§ **WHAT TO DO**
Could you copy out all the lines in the material below where the word "Open" occurs?
[MATERIALS PROVIDED — start]
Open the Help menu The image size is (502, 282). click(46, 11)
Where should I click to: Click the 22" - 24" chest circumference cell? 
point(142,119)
[MATERIALS PROVIDED — finish]
[MATERIALS PROVIDED — start]
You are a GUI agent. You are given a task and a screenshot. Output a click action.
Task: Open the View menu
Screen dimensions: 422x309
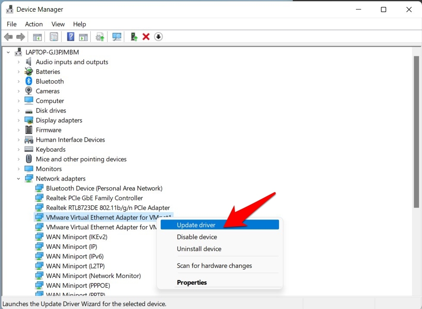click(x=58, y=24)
[MATERIALS PROVIDED — finish]
§ **EXERCISE OUTPUT**
Open the Help menu The image size is (502, 282). click(46, 11)
Task: Open the View menu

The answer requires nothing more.